EXTRACTED MATERIAL
* BEGIN *

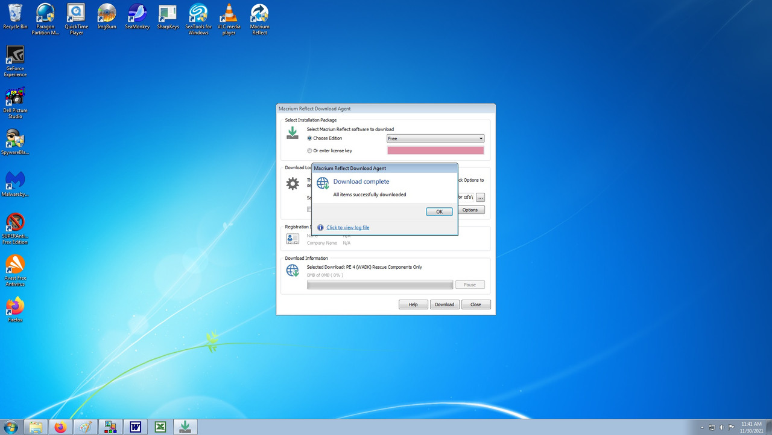The height and width of the screenshot is (435, 772).
Task: Click the Download button
Action: click(445, 305)
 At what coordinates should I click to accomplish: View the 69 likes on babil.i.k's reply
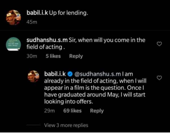tap(72, 111)
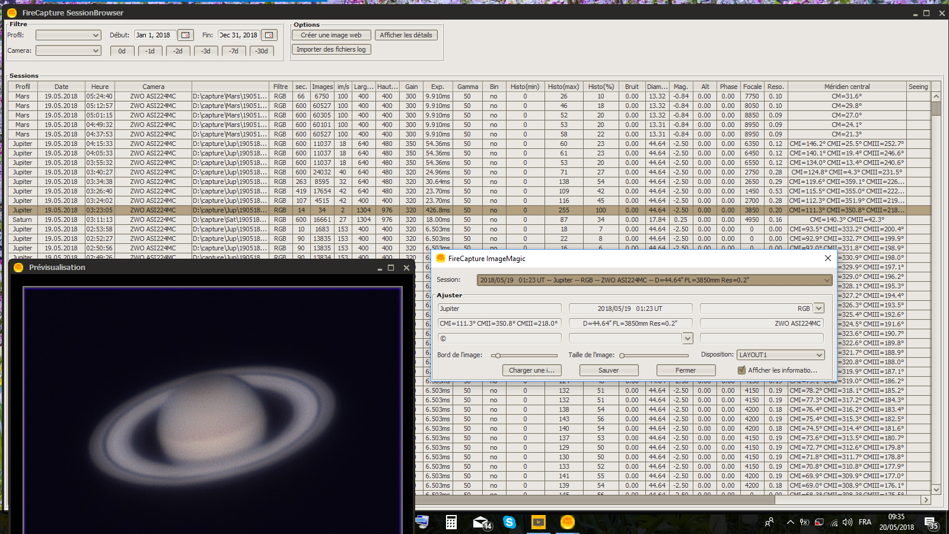Expand the Camera filter dropdown
The image size is (949, 534).
point(68,51)
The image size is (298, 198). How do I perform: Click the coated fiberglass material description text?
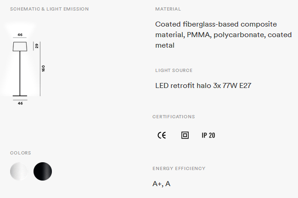(224, 35)
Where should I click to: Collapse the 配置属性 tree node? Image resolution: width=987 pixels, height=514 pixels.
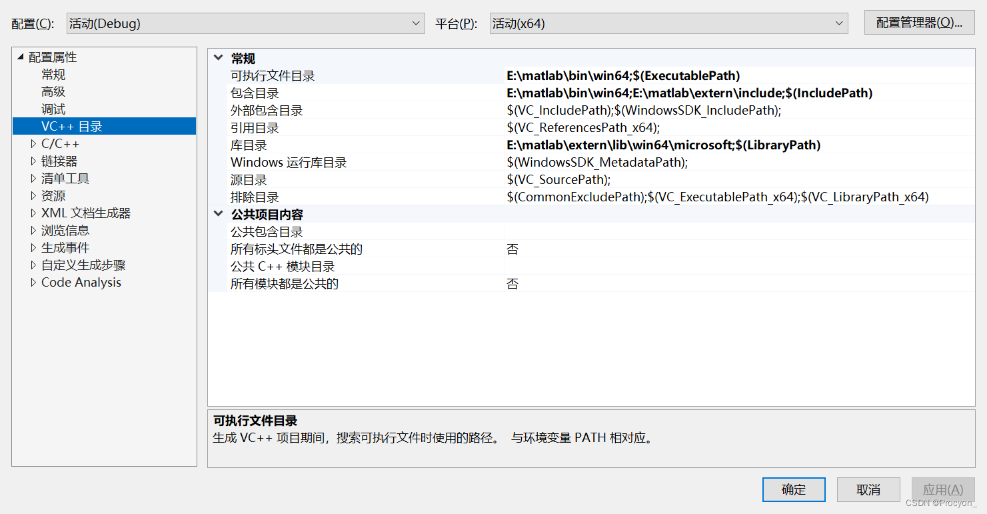point(22,57)
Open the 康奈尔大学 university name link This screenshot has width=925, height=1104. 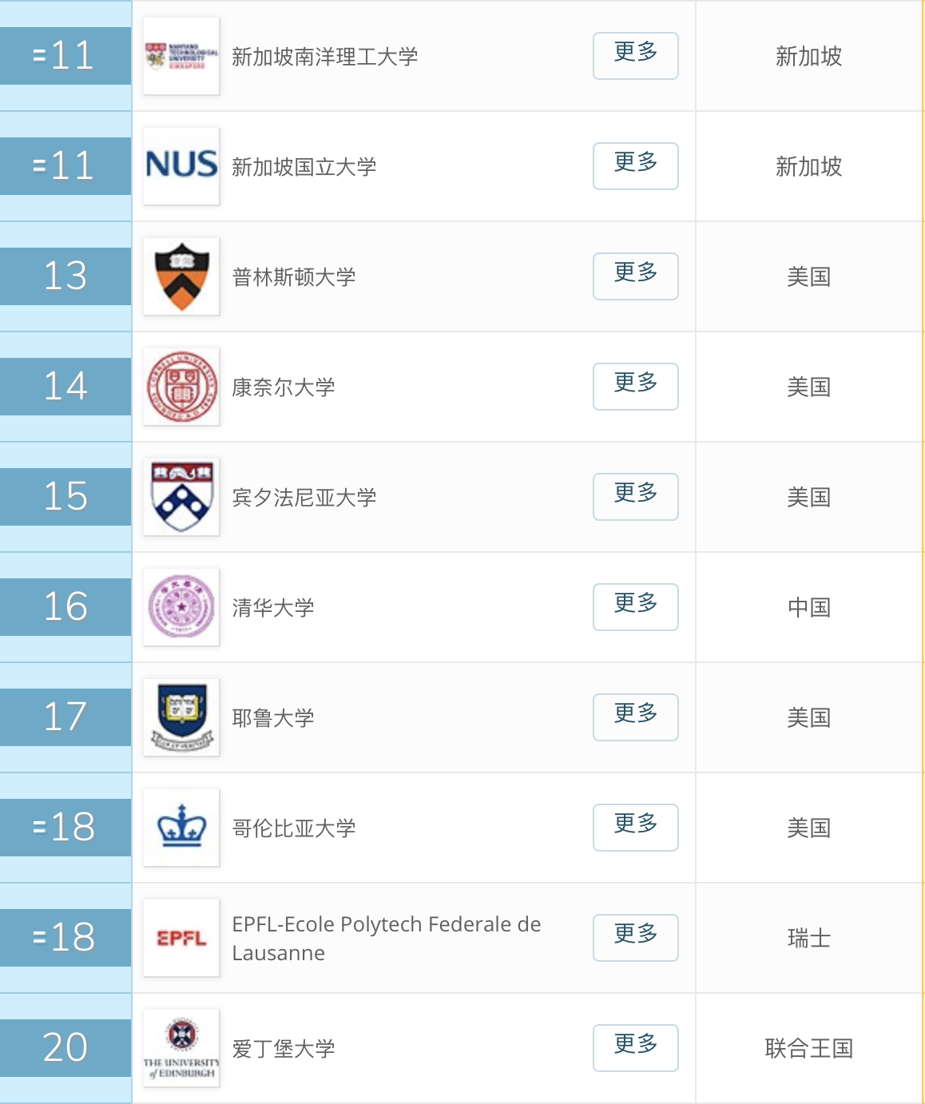click(x=284, y=387)
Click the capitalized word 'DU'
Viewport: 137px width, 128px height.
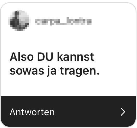click(x=45, y=57)
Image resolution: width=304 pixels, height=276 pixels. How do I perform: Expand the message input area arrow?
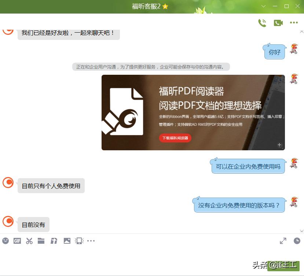click(x=283, y=241)
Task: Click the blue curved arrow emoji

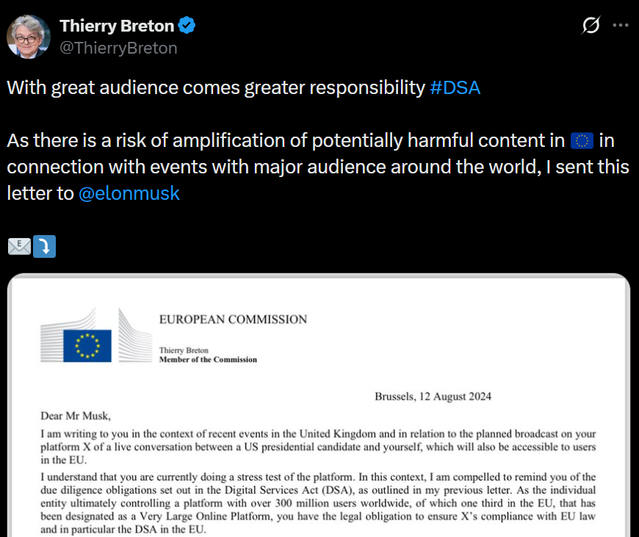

* END *

REQUIREMENT
Repeat the rows above word for word, starting from the first row and stopping after the line that contains "point(68,51)". Leave out the pictures.

EXERCISE RESPONSE
The height and width of the screenshot is (435, 772).
Task: Click the Download button
Action: click(445, 305)
 At what coordinates should I click to accomplish: View the 69 likes on babil.i.k's reply
tap(72, 111)
Expand the Camera filter dropdown
The image size is (949, 534).
point(68,51)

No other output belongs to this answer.